• Data provided

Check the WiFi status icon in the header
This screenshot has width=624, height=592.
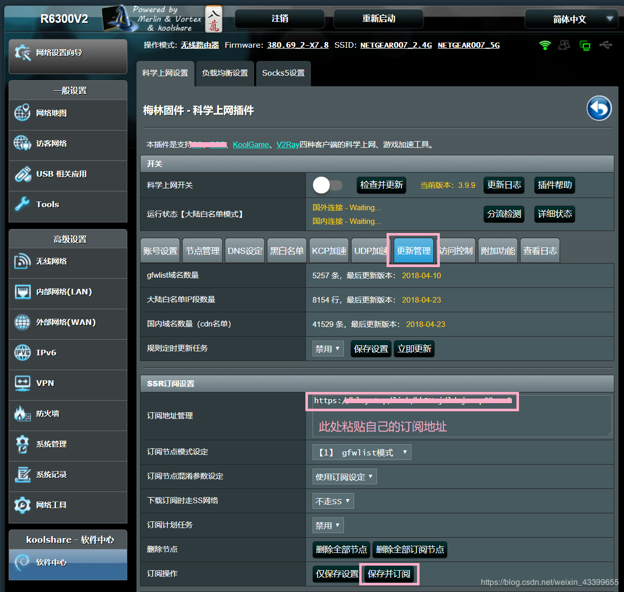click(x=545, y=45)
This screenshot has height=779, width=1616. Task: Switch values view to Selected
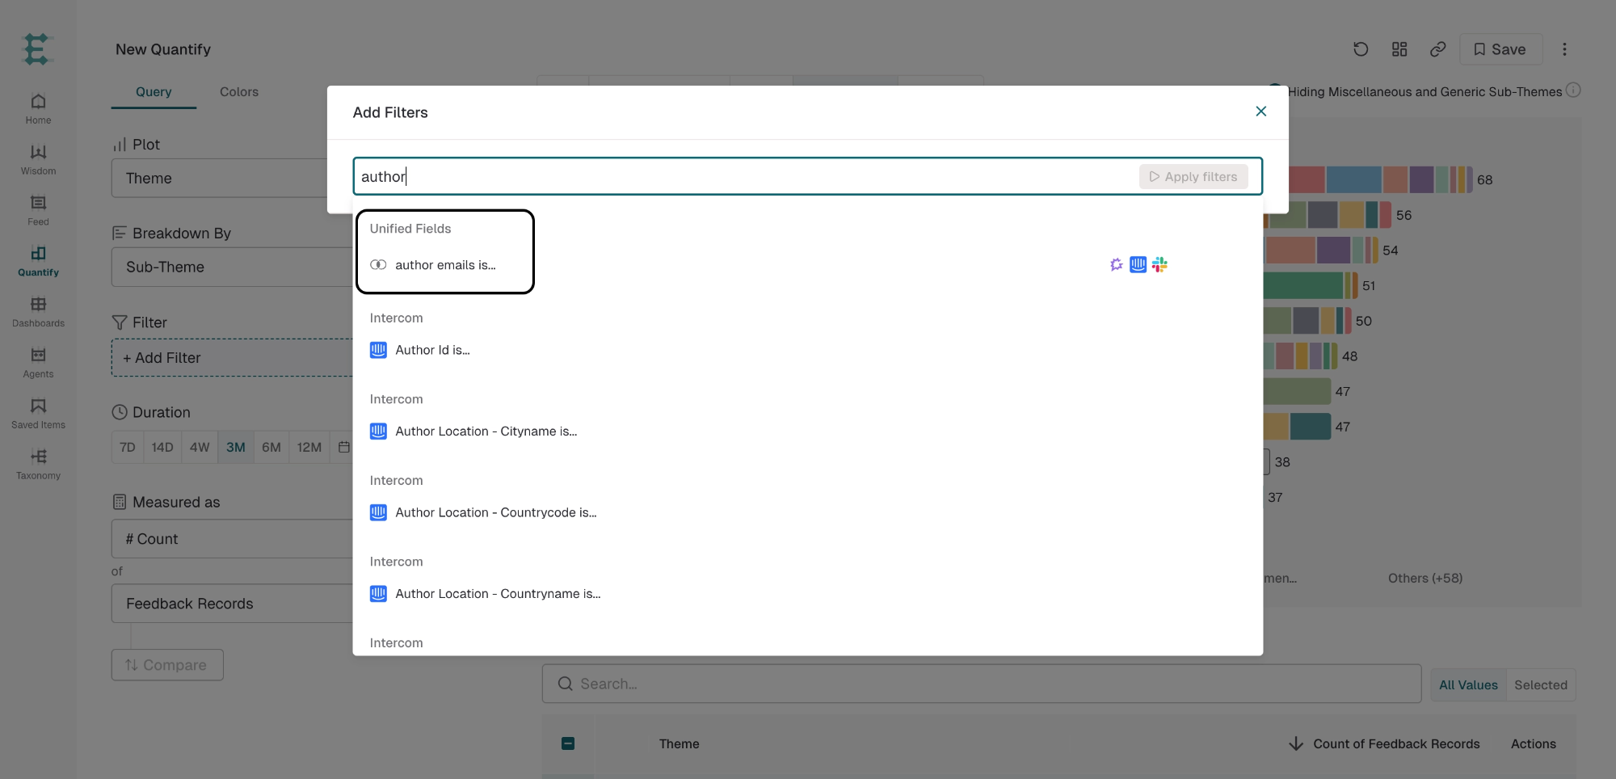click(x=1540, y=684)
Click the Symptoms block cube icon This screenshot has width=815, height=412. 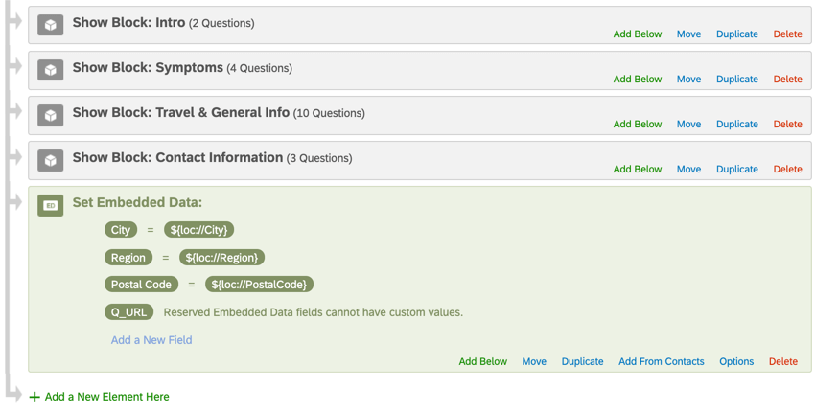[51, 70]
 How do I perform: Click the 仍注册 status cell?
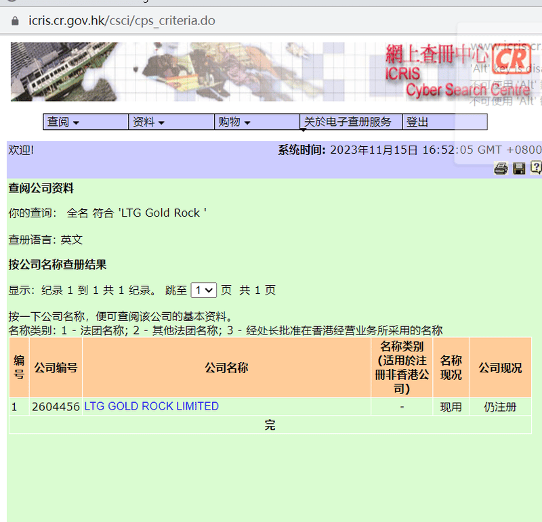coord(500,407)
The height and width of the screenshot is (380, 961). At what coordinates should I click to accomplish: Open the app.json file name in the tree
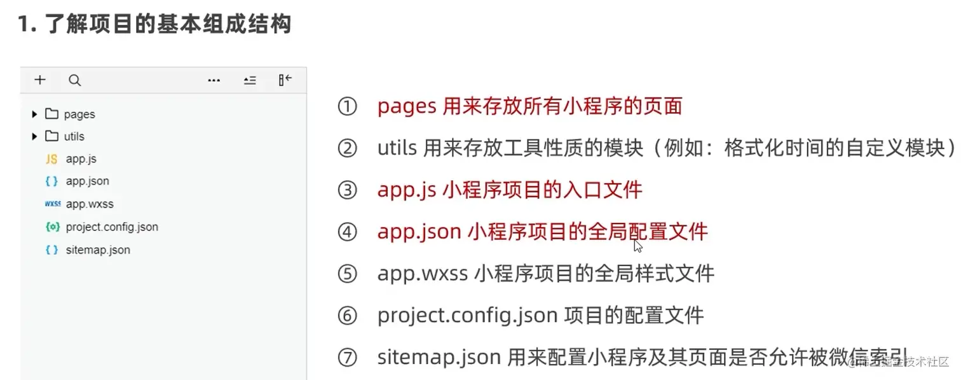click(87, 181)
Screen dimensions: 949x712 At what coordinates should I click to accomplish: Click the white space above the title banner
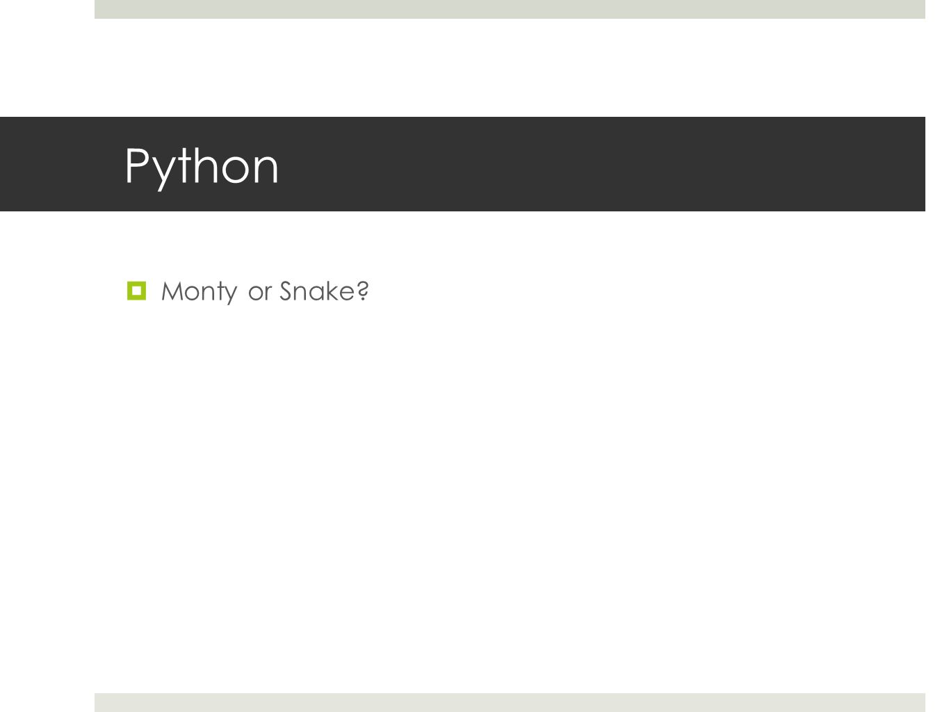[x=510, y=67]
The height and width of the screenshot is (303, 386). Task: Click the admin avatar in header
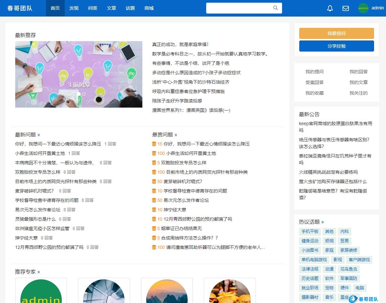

• Task instructions
Among the lines of the preceding data, which ones hold the word "header"? List them.

• Exercise output
Check the WiFi status icon in the header
The height and width of the screenshot is (303, 386). Task: Click the admin avatar in header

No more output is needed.